#### [TEXTE FOURNI]
☆ ☆ ☆ ☆
Le futur président du pays a déclaré de manière réitérée sur twitter qu’il suspendra les termes de cet accord, ce qui aura de très graves conséquences : des dizaines de millions de Brésiliens se retrouveront privés de soins de santé primaires sur tout le territoire national.
La décision du président-élu a été unilatérale et irrespectueuse, après avoir critiqué sur twitter les termes de l’accord signé durant ma présidence et même renouvelé sans modification par le gouvernement de Temer. Ces déclarations d’une arrogance absolue ont fait fi des attitudes diplomatiques nécessaires dans les relations entre les pays. Et le plus grave est que tout ceci s’est fait sans consulter les signataires de l’accord – l’OPS et le ministère cubain de la Santé publique. Ces déclarations irréfléchies et autoritaires peuvent même rebuter des médecins d’autres pays qui participent de façon minoritaire au Programme « Plus de médecins ».
Faisant preuve d’une indifférence agressive envers les clauses établies sous la supervision de l’OPS, le président-élu a annoncé qu’il imposera des contrats individuels aux participants étrangers au Programme « Plus de médecins », le passage d’examens de connaissances et la revalidation des titres, ainsi que le paiement direct, ignorant le fait que le gouvernement cubain verse intégralement leurs salaires aux médecins concernés. Il semble ignorer qu’aux termes de l’accord, l’OPS, institution supranationale, engageait les médecins d’une manière collective auprès du ministère cubain et garantissait leur qualification par l’intermédiaire de ce même ministère. L’exigence de soumettre les médecins étrangers à un examen au Brésil ne peut être considérée, sans aucun doute, que comme un geste de mépris, xénophobe et arrogant, à l’égard de professionnels de la santé de pays étrangers. D’autant que les ministères brésiliens de la Santé et de l’Éducation supervisaient le travail de tous les médecins et évaluaient leur action.
☆ ☆ ☆ ☆
#### [DONNÉES FOURNIES]
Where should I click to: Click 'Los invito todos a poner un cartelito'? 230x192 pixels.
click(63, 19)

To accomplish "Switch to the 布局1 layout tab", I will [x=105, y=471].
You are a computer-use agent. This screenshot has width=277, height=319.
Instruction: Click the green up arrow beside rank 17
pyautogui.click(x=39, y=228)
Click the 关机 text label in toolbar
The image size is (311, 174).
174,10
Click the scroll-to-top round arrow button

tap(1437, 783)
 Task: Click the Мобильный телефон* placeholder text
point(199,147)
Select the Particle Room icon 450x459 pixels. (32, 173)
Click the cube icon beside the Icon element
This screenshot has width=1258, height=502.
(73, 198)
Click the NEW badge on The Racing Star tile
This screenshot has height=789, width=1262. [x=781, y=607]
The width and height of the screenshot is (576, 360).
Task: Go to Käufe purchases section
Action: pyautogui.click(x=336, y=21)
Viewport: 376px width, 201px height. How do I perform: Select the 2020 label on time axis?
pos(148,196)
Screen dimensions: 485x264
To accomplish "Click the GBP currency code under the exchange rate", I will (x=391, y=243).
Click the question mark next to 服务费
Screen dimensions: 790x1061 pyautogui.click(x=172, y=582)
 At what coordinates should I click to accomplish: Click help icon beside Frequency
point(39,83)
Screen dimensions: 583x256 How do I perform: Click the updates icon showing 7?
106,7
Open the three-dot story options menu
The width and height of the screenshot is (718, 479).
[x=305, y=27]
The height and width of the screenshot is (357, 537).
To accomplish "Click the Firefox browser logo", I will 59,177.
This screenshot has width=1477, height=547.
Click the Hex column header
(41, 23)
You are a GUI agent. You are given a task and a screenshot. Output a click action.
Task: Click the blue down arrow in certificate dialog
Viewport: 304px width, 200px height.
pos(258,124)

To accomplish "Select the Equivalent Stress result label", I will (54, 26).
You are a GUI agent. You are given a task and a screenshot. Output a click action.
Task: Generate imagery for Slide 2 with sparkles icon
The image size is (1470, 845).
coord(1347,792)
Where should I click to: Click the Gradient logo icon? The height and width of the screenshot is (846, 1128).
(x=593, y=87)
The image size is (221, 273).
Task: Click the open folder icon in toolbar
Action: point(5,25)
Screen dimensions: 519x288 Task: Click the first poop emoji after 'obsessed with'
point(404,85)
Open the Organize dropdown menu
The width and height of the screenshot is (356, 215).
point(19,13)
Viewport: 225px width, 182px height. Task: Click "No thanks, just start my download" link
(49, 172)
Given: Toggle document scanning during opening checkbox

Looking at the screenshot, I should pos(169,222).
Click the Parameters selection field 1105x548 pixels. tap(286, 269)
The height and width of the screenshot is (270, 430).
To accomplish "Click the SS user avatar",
☆ ☆ ☆ ☆
#### [LISTE DES TÂCHES]
**1)** Recopiez à l'identique le passage du texte fourni qui commence par « Le futur président » et se termine par « le territoire national. ».
**2)** Le texte fourni confirme-t-il chacune de ces affirmations ? Répondez par oui ou par non et citez mot pour mot les termes qui tranchent.
(a) Le gouvernement de Temer a renouvelé l'accord sans le modifier.
(b) Le président-élu a consulté l'OPS avant de faire ses déclarations.
(c) Le président-élu compte imposer des contrats collectifs aux médecins étrangers du programme.
**3)** D'après le texte fourni, quels ministères brésiliens supervisaient le travail de tous les médecins ?

#### [RÉPONSES ATTENDUES]
**1)**
Le futur président du pays a déclaré de manière réitérée sur twitter qu’il suspendra les termes de cet accord, ce qui aura de très graves conséquences : des dizaines de millions de Brésiliens se retrouveront privés de soins de santé primaires sur tout le territoire national.

**2)**
(a) Oui : « même renouvelé sans modification par le gouvernement de Temer ».
(b) Non : « tout ceci s’est fait sans consulter les signataires de l’accord – l’OPS et le ministère cubain de la Santé publique ».
(c) Non : « il imposera des contrats individuels aux participants étrangers au Programme « Plus de médecins » ».

**3)** Les ministères brésiliens de la Santé et de l’Éducation.